Problem description →
Rewrite the listing below, replacing "breadcrumb link" with "breadcrumb item" and leaving everything else unchanged.

--- Begin ---

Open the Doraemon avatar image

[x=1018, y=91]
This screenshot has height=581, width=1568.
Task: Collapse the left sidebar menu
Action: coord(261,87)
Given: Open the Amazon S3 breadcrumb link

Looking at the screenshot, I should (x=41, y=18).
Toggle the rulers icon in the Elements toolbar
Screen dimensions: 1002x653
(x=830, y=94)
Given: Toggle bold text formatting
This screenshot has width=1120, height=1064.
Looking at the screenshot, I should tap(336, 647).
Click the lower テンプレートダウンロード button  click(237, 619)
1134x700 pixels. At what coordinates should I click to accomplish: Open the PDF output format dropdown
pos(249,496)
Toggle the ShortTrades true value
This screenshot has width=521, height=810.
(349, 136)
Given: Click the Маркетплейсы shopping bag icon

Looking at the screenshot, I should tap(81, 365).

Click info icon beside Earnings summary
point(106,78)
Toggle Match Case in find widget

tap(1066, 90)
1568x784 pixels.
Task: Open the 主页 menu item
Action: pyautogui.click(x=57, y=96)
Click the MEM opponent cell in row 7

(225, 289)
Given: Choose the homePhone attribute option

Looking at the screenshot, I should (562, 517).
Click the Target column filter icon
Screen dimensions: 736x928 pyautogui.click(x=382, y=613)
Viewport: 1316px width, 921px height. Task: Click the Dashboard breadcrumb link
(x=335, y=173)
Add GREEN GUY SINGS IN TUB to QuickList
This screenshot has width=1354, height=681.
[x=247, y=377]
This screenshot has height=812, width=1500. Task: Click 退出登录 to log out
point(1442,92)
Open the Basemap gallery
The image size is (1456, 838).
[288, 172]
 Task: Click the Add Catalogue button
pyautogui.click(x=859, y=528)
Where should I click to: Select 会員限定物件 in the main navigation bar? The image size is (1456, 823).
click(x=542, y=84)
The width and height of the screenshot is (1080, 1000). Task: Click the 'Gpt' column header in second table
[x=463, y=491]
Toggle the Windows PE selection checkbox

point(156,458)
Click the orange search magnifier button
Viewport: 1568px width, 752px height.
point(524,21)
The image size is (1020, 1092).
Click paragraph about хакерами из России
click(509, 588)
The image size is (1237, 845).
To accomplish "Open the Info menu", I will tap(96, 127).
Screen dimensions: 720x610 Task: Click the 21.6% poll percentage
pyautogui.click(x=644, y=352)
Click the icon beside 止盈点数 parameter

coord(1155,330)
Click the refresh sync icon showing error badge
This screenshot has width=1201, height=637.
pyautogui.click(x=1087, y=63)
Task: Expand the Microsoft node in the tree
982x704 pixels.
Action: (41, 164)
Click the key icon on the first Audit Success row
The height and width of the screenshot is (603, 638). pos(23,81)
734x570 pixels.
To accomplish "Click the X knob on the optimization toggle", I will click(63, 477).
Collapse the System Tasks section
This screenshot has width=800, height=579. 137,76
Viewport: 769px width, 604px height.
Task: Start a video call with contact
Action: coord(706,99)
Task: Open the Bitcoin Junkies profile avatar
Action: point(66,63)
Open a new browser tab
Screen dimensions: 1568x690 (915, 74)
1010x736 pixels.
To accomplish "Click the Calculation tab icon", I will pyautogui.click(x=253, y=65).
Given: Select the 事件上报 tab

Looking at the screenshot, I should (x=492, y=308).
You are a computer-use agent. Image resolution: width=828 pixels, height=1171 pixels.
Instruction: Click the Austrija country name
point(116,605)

--- End ---

Expected output →
Open the Doraemon avatar image

[x=1018, y=91]
This screenshot has height=581, width=1568.
Task: Collapse the left sidebar menu
Action: coord(261,87)
Given: Open the Amazon S3 breadcrumb item

Looking at the screenshot, I should (x=41, y=18).
Toggle the rulers icon in the Elements toolbar
Screen dimensions: 1002x653
(x=830, y=94)
Given: Toggle bold text formatting
This screenshot has width=1120, height=1064.
Looking at the screenshot, I should tap(336, 647).
Click the lower テンプレートダウンロード button  click(237, 619)
1134x700 pixels. At what coordinates should I click to accomplish: Open the PDF output format dropdown
pos(249,496)
Toggle the ShortTrades true value
This screenshot has width=521, height=810.
(349, 136)
Given: Click the Маркетплейсы shopping bag icon

Looking at the screenshot, I should tap(81, 365).

Click info icon beside Earnings summary
point(106,78)
Toggle Match Case in find widget

tap(1066, 90)
1568x784 pixels.
Task: Open the 主页 menu item
Action: pyautogui.click(x=57, y=96)
Click the MEM opponent cell in row 7

(225, 289)
Given: Choose the homePhone attribute option

Looking at the screenshot, I should (562, 517).
Click the Target column filter icon
Screen dimensions: 736x928 pyautogui.click(x=382, y=613)
Viewport: 1316px width, 921px height. Task: Click the Dashboard breadcrumb item
(x=335, y=173)
Add GREEN GUY SINGS IN TUB to QuickList
This screenshot has width=1354, height=681.
[x=247, y=377]
This screenshot has height=812, width=1500. Task: Click 退出登录 to log out
point(1442,92)
Open the Basemap gallery
The image size is (1456, 838).
[288, 172]
 Task: Click the Add Catalogue button
pyautogui.click(x=859, y=528)
Where should I click to: Select 会員限定物件 in the main navigation bar? The image size is (1456, 823).
click(x=542, y=84)
The width and height of the screenshot is (1080, 1000). Task: Click the 'Gpt' column header in second table
[x=463, y=491]
Toggle the Windows PE selection checkbox

point(156,458)
Click the orange search magnifier button
Viewport: 1568px width, 752px height.
point(524,21)
The image size is (1020, 1092).
Click paragraph about хакерами из России
click(509, 588)
The image size is (1237, 845).
To accomplish "Open the Info menu", I will tap(96, 127).
Screen dimensions: 720x610 Task: Click the 21.6% poll percentage
pyautogui.click(x=644, y=352)
Click the icon beside 止盈点数 parameter

coord(1155,330)
Click the refresh sync icon showing error badge
This screenshot has width=1201, height=637.
pyautogui.click(x=1087, y=63)
Task: Expand the Microsoft node in the tree
982x704 pixels.
Action: (41, 164)
Click the key icon on the first Audit Success row
The height and width of the screenshot is (603, 638). pos(23,81)
734x570 pixels.
To accomplish "Click the X knob on the optimization toggle", I will click(63, 477).
Collapse the System Tasks section
This screenshot has width=800, height=579. 137,76
Viewport: 769px width, 604px height.
Task: Start a video call with contact
Action: coord(706,99)
Task: Open the Bitcoin Junkies profile avatar
Action: point(66,63)
Open a new browser tab
Screen dimensions: 1568x690 (915, 74)
1010x736 pixels.
To accomplish "Click the Calculation tab icon", I will pyautogui.click(x=253, y=65).
Given: Select the 事件上报 tab

Looking at the screenshot, I should (x=492, y=308).
You are a computer-use agent. Image resolution: width=828 pixels, height=1171 pixels.
Instruction: Click the Austrija country name
point(116,605)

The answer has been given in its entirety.